2021 USNews rankings

Anonymous
Anonymous wrote:
Anonymous wrote:
Anonymous wrote:
Anonymous wrote:
Anonymous wrote:Interesting how Yale went down a notch.
They took 4 kids at our school last year. All legacies. Very strong students but nothing exceptional.


In the real world, they haven't gone down at all. Yale is still between #2 and #4, which is where it's always been.


Princeton has been #1 for years, but I'll bet a significant majority of cross-admits are choosing Harvard, Stanford, and MIT over Princeton. I think Yale is very likely favored as well.


Meh! I think Yale has gone down. Princeton is obviously very strong for undergraduates but location turns some people off and the eating clubs culture also turns some kids off. I’m not saying either of these things should matter but I know they do for some kids


Try to visit Princeton in cool weather when it is in session and has some activity in evidence. On a quiet swampy summer day it does not present well. I tired to tell my kid it was just the day we visited but could not get him to even apply.



Interesting. It's been years since I"ve been on campus but all I remember were the gorgeous buildings. What was it that turned your kid off?
Anonymous
Hopkins is a very difficult school, well known for grade deflation. It should probably be higher when other schools have so much grade inflation.
Anonymous
Anonymous wrote:Hopkins is a very difficult school, well known for grade deflation. It should probably be higher when other schools have so much grade inflation.


Why would that matter since college GPA is not part of their calculation?
Anonymous
Anonymous wrote:
Anonymous wrote:Hopkins is a very difficult school, well known for grade deflation. It should probably be higher when other schools have so much grade inflation.


Why would that matter since college GPA is not part of their calculation?

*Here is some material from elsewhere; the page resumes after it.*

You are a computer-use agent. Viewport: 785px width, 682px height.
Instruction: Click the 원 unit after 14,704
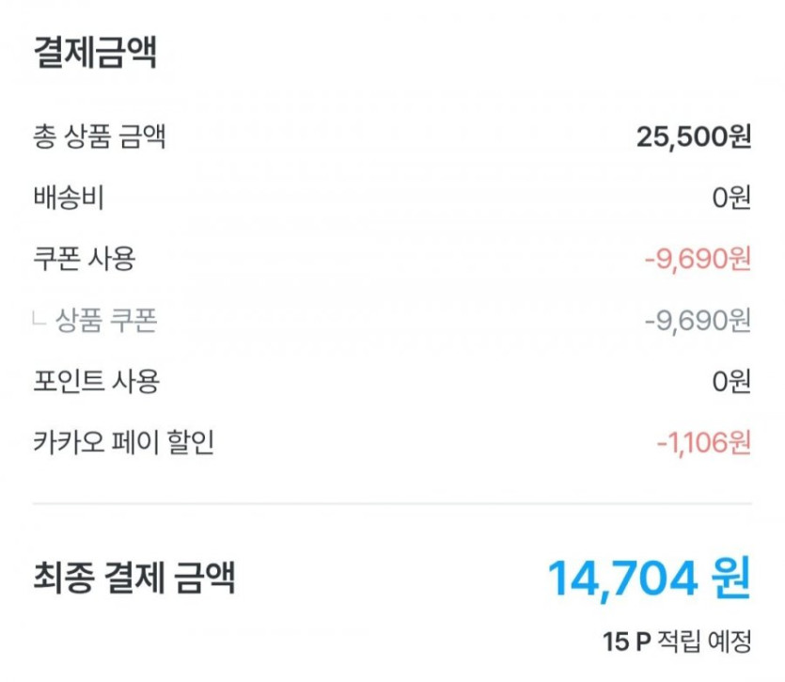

Because you get what you actually pay for. High quality education that isn't watered down garbage because generations of kids who've gotten participation trophies and who were protected by helicopter parents can't handle the fact that they're not A studies. Schools like Hopkins don't dumb down materials so you can get watered down As.
Anonymous
Anonymous wrote:
Anonymous wrote:
Anonymous wrote:
Anonymous wrote:
Anonymous wrote:
Anonymous wrote:Interesting how Yale went down a notch.
They took 4 kids at our school last year. All legacies. Very strong students but nothing exceptional.


In the real world, they haven't gone down at all. Yale is still between #2 and #4, which is where it's always been.


Princeton has been #1 for years, but I'll bet a significant majority of cross-admits are choosing Harvard, Stanford, and MIT over Princeton. I think Yale is very likely favored as well.


Meh! I think Yale has gone down. Princeton is obviously very strong for undergraduates but location turns some people off and the eating clubs culture also turns some kids off. I’m not saying either of these things should matter but I know they do for some kids


Try to visit Princeton in cool weather when it is in session and has some activity in evidence. On a quiet swampy summer day it does not present well. I tired to tell my kid it was just the day we visited but could not get him to even apply.



Interesting. It's been years since I"ve been on campus but all I remember were the gorgeous buildings. What was it that turned your kid off?


I went to Princeton but spent two summers there as a research assistant. It can be hot and humid in the summer (like DC) and seem very languid. I liked the contrast but probably only because I knew how busier things were during the school year.

Anonymous
Anonymous wrote:
Anonymous wrote:
Anonymous wrote:Hopkins is a very difficult school, well known for grade deflation. It should probably be higher when other schools have so much grade inflation.


Why would that matter since college GPA is not part of their calculation?



Because you get what you actually pay for. High quality education that isn't watered down garbage because generations of kids who've gotten participation trophies and who were protected by helicopter parents can't handle the fact that they're not A studies. Schools like Hopkins don't dumb down materials so you can get watered down As.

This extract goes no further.